Marriage Penalty Relief
A married couple may file a joint tax return and be treated as one taxpayer, so that taxes are paid on the couple’s total taxable income. (While a married couple may file separate returns, this usually results in higher taxes than filing jointly.) A “marriage penalty” exists when the combined tax liability of a married couple filing jointly is greater than the sum of their tax liabilities computed as though they were two unmarried filers.

The new law adds several measures to alleviate the marriage penalty, but not until 2005.

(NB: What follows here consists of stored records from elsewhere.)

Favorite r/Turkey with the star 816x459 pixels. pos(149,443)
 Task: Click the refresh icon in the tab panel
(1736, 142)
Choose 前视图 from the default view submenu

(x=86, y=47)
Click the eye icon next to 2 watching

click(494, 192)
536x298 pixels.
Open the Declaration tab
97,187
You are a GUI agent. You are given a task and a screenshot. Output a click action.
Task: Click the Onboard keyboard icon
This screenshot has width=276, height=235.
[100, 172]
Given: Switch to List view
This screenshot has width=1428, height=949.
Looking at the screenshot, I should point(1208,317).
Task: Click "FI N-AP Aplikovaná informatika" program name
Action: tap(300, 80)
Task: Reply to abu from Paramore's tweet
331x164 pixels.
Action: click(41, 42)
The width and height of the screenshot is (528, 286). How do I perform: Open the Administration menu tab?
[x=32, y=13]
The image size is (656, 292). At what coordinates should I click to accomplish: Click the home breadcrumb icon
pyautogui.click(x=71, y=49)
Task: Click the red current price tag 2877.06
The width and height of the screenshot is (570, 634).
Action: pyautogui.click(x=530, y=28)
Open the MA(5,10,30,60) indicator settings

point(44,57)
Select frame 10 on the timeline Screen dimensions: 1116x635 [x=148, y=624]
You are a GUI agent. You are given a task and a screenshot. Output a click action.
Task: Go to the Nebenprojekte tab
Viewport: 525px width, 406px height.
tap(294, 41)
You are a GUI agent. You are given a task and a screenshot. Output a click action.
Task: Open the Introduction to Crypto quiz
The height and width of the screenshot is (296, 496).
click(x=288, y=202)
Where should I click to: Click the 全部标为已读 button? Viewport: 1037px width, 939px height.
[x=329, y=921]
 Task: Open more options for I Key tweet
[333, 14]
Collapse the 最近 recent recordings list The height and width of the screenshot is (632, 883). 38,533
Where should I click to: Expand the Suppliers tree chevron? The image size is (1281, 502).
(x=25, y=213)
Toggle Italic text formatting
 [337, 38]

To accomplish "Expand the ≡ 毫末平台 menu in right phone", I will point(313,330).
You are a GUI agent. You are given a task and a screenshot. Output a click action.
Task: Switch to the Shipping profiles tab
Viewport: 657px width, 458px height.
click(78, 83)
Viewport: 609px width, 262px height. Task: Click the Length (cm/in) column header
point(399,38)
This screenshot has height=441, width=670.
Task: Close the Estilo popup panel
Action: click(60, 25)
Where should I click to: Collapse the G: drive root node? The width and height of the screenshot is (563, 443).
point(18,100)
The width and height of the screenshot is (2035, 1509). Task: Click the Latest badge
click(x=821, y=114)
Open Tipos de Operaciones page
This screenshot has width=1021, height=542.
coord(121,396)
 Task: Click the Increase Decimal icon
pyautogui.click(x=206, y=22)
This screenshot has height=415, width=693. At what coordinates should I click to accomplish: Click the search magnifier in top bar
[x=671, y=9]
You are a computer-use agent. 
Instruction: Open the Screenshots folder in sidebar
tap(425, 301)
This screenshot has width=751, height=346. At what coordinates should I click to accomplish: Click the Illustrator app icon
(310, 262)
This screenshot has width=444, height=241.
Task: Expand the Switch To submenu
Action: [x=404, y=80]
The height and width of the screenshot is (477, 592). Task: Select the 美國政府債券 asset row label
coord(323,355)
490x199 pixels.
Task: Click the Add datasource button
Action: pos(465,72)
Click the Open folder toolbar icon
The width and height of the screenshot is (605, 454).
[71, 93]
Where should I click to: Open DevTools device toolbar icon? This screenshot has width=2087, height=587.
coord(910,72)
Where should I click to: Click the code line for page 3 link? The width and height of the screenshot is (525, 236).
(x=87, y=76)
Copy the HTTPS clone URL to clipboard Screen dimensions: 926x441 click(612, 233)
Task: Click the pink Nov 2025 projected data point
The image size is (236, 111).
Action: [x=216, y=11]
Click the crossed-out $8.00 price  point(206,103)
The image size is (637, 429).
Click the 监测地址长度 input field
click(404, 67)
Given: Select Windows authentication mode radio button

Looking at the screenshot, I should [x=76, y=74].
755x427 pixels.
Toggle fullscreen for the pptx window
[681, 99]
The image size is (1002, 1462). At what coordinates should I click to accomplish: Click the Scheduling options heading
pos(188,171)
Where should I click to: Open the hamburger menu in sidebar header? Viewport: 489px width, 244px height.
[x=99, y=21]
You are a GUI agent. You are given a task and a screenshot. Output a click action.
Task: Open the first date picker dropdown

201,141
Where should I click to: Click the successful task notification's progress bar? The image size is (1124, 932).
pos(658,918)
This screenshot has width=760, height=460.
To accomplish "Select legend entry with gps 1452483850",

Standard Deduction Increase. The tax law allows individuals who do not itemize deductions to claim a standard deduction. The standard deduction available to single filers in 2001 is 60% of the standard deduction that can be claimed on a joint return. Thus, two unmarried persons have total standard deductions that exceed the standard deduction allowed to a married couple filing jointly.

The new law increases the basic standard deduction for joint filers to twice the basic standard deduction for an unmarried person filing a single return. The increase is phased in over five years, beginning in 2005, and is fully applicable in 2009 and later years.

Expansion of 15% Bracket. The new law increases the size of the 15% regular income-tax bracket for joint filers to twice the size of the corresponding 15% rate bracket for an unmarried person filing a single return. The increase is phased in over four years, starting in 2005.

The new law also makes adjustments to the earned income credit to provide additional marriage penalty relief for lower earners.